## ACTIVITY
From the data below, set down exactly the lines between the one holding "Open the Alice" and the one holding "Task: Share isaiah's", inclusive, and no others.
☆ ☆ ☆ ☆ ☆ ☆ ☆
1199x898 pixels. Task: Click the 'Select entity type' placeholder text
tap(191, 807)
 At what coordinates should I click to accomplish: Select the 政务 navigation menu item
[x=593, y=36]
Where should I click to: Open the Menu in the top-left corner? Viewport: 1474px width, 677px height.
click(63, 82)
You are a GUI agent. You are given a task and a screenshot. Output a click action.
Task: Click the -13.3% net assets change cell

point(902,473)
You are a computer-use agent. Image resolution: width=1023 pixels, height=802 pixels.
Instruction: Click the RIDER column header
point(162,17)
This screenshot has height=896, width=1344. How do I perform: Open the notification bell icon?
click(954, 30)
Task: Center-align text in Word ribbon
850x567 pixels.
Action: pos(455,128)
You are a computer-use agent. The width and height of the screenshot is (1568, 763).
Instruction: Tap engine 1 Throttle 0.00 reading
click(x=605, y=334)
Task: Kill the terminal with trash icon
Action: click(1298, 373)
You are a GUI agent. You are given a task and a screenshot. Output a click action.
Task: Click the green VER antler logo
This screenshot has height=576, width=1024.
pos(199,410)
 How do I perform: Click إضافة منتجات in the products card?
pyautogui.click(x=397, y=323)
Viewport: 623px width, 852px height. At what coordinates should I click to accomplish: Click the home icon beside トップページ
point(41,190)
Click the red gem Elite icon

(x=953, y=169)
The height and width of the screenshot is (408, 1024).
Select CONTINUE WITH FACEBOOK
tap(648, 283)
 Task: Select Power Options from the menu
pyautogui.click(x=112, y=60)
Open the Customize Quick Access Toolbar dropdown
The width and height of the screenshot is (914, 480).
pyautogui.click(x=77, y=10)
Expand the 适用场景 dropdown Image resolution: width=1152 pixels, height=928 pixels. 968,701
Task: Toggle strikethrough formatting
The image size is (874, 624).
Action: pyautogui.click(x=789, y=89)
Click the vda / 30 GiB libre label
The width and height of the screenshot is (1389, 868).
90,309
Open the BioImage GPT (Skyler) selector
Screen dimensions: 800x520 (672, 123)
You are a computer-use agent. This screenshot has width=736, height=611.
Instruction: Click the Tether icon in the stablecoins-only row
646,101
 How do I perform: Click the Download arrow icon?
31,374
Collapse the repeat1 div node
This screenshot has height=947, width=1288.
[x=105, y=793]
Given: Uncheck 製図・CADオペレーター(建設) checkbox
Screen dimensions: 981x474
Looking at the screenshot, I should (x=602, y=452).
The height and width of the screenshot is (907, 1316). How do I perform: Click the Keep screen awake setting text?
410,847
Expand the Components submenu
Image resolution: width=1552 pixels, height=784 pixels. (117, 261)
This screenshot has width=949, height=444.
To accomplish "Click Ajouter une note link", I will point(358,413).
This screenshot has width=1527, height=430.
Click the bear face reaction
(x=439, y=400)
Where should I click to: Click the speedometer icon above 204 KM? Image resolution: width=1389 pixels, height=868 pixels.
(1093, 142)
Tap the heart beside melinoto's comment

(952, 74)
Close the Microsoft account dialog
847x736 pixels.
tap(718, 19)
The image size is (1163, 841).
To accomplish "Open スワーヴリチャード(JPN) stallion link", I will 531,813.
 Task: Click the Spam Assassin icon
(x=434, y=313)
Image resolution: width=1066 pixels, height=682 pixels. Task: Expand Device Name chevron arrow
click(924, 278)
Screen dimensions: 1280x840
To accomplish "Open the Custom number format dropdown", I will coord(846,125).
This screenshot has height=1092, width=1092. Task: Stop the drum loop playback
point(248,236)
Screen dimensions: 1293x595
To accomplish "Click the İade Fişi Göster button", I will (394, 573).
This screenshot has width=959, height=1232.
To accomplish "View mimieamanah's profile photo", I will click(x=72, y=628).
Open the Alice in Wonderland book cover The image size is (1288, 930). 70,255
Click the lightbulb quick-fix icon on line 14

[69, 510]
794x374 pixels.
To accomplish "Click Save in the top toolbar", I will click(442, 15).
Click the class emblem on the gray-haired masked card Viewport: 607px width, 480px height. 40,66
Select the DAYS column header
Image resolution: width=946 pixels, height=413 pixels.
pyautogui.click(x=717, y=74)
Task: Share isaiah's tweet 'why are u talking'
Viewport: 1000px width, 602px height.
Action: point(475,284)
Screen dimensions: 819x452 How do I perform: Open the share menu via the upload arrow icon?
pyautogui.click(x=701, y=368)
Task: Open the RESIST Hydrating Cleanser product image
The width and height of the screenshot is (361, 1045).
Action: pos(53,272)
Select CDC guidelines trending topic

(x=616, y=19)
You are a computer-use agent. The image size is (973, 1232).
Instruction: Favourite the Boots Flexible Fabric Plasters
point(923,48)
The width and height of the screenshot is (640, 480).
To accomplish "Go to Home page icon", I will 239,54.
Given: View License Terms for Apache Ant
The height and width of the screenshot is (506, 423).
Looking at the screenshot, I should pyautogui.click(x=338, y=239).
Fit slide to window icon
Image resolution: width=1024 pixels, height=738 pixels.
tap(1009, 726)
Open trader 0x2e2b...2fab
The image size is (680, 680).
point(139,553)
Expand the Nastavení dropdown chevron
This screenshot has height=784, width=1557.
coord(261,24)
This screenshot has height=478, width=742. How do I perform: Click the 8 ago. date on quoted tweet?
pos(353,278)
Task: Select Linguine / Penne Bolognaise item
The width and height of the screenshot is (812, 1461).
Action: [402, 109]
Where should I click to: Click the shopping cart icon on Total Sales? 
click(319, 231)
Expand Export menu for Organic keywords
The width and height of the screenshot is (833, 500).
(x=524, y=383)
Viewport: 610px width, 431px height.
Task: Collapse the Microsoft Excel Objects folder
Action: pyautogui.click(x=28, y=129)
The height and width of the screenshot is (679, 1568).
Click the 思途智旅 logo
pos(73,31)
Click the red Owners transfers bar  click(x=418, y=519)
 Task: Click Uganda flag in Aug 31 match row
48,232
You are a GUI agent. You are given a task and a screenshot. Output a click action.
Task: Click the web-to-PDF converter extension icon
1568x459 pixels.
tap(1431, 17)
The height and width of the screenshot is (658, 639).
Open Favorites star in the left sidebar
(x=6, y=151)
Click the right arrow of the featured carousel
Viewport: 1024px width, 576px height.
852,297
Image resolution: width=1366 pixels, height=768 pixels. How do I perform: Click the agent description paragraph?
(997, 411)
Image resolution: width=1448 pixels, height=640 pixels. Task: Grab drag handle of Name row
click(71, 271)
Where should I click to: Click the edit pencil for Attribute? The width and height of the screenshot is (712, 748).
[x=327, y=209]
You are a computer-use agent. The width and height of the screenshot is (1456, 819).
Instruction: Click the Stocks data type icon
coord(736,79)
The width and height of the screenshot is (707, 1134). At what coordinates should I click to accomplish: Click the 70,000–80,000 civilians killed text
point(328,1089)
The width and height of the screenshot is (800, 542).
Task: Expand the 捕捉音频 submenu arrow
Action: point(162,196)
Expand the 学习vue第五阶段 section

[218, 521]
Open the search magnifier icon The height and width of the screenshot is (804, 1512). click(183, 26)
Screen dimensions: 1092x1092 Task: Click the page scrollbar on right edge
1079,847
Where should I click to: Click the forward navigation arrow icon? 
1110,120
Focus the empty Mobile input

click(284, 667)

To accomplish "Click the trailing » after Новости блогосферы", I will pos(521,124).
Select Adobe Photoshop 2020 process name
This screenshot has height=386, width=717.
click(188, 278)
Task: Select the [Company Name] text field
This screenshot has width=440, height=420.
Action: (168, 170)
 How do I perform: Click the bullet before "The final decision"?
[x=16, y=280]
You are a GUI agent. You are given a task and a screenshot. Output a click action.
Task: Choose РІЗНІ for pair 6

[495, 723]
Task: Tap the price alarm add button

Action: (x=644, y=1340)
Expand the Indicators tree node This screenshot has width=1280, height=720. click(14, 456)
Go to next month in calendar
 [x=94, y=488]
☆ ☆ ☆ ☆ ☆ ☆ ☆
## RESPONSE TO THIS TASK
Open the Alice in Wonderland book cover The image size is (1288, 930). 70,255
Click the lightbulb quick-fix icon on line 14

[69, 510]
794x374 pixels.
To accomplish "Click Save in the top toolbar", I will click(442, 15).
Click the class emblem on the gray-haired masked card Viewport: 607px width, 480px height. 40,66
Select the DAYS column header
Image resolution: width=946 pixels, height=413 pixels.
pyautogui.click(x=717, y=74)
Task: Share isaiah's tweet 'why are u talking'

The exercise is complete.